Text extract -
..........

Provides a quantitative assessment of the dataset by computing the Events per Variable (EPV) metric, which gauges the proportionality between observed events and the number of explanatory variables.
getEPV(X, Y)
Arguments
X: Numeric matrix or data.frame. Explanatory variables. Qualitative variables must be transform into binary variables.
Y: Numeric matrix or data.frame. Response variables. Object must have two columns named as "time" and "event". For event column, accepted values are: 0/1 or FALSE/TRUE for censored and event observations.
Returns
Return the EPV value for a specific X (explanatory variables) and Y (time and censored variables) data.
Details
In the realm of survival analysis, the balance between observed events and explanatory variables is paramount. The getEPV function serves as a tool for researchers to ascertain this balance, which can be pivotal in determining the robustness and interpretability of subsequent statistical models. By evaluating the ratio of events in the Y matrix to the variables in the X
matrix, the function yields the EPV metric. It is of utmost importance that the Y matrix encompasses two distinct columns, namely "time" and "event". The latter, "event", should strictly encapsulate binary values, delineating censored (either 0 or FALSE) and event (either 1 or TRUE) observations. To ensure the integrity of the data and the precision of the computation, the function is equipped with an error mechanism that activates if the "event" column remains undetected.
Examples
data("X_proteomic")data("Y_proteomic")X <- X_proteomic
Y <- Y_proteomic
getEPV(X,Y)

..........

Records provided -
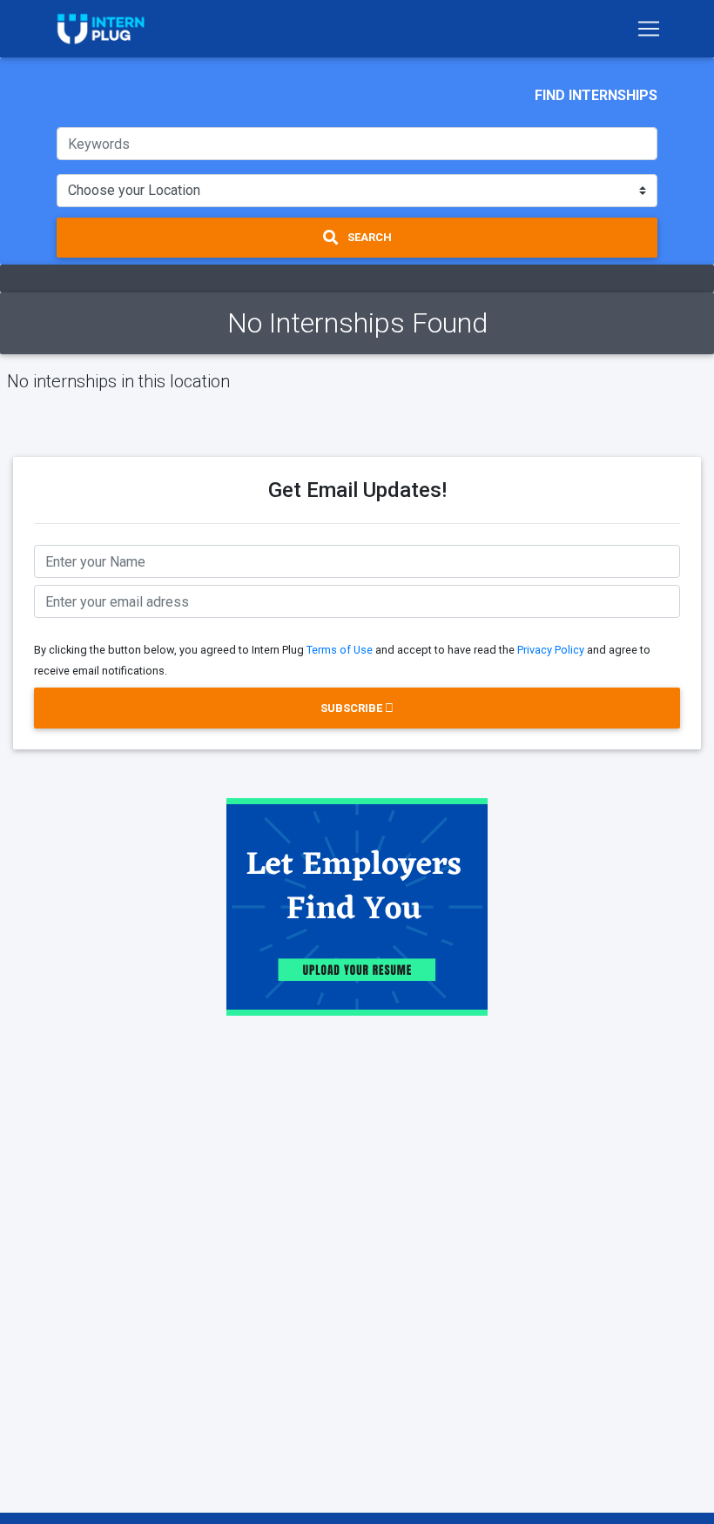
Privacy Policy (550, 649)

..........

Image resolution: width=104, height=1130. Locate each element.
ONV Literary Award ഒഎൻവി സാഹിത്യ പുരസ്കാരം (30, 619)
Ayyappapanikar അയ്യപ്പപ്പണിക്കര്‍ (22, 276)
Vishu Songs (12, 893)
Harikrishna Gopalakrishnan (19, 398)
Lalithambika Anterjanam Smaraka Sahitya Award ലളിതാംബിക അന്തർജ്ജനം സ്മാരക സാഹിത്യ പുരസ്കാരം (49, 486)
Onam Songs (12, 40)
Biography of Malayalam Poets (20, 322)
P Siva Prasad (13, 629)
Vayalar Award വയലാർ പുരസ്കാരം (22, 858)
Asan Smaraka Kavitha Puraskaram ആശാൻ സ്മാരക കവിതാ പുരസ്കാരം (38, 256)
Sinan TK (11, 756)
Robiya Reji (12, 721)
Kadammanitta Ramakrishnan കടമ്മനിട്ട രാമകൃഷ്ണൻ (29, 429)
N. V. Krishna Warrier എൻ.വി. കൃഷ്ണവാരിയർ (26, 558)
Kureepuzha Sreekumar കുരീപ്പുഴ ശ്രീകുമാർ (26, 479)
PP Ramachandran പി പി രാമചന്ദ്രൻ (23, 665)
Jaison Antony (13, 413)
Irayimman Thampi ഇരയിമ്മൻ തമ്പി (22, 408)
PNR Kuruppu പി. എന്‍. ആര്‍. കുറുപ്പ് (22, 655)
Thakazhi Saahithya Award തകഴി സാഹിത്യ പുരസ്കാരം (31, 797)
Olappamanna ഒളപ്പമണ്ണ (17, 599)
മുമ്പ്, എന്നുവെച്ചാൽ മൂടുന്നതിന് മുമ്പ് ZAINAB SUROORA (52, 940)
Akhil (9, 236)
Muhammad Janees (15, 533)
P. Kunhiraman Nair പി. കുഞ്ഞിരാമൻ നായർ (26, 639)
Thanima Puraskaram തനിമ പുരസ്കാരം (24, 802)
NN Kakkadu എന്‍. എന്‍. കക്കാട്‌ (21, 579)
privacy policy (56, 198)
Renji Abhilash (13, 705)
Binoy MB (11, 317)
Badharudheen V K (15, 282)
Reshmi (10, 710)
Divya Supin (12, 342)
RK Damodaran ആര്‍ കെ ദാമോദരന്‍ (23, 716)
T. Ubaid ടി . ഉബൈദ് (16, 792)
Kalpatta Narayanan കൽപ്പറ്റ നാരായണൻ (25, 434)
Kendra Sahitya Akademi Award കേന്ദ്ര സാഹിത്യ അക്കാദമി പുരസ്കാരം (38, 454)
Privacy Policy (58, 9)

..........

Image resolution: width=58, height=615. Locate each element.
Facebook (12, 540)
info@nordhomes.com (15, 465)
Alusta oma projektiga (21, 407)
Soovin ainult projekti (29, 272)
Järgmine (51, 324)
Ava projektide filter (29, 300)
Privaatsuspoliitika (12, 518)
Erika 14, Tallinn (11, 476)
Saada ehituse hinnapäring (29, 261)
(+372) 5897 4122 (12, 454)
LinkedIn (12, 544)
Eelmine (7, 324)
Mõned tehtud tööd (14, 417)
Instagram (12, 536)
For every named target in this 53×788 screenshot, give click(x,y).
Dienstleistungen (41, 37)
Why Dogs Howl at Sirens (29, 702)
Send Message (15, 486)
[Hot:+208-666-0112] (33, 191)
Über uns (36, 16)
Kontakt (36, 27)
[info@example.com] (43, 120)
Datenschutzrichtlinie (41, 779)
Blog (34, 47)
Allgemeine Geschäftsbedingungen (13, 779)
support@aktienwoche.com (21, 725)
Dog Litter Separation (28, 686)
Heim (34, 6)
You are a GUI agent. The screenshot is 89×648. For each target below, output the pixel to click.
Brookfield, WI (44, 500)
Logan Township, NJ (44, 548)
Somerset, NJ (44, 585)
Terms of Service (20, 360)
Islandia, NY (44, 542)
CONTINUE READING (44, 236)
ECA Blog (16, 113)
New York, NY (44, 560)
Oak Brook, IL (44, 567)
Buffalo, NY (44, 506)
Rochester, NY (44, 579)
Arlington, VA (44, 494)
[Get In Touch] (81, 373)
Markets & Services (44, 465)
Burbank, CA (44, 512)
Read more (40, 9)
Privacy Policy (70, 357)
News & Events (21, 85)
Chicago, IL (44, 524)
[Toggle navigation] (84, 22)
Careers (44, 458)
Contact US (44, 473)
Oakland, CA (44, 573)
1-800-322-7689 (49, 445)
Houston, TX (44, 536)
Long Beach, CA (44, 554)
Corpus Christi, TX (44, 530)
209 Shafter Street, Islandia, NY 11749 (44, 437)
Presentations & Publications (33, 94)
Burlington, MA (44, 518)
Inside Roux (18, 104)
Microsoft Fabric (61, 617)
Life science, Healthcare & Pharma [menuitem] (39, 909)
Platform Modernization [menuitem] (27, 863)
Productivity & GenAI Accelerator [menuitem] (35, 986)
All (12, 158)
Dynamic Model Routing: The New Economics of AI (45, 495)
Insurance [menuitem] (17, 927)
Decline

..........

Exercise requirements -
[1] In the getEPV documentation, which two column names must the Y object contain?
[2] Please list every section heading that appears in the getEPV documentation.
Rely only on the getEPV documentation.

Set of answers -
[1] "time" and "event"

[2] Arguments, Returns, Details, Examples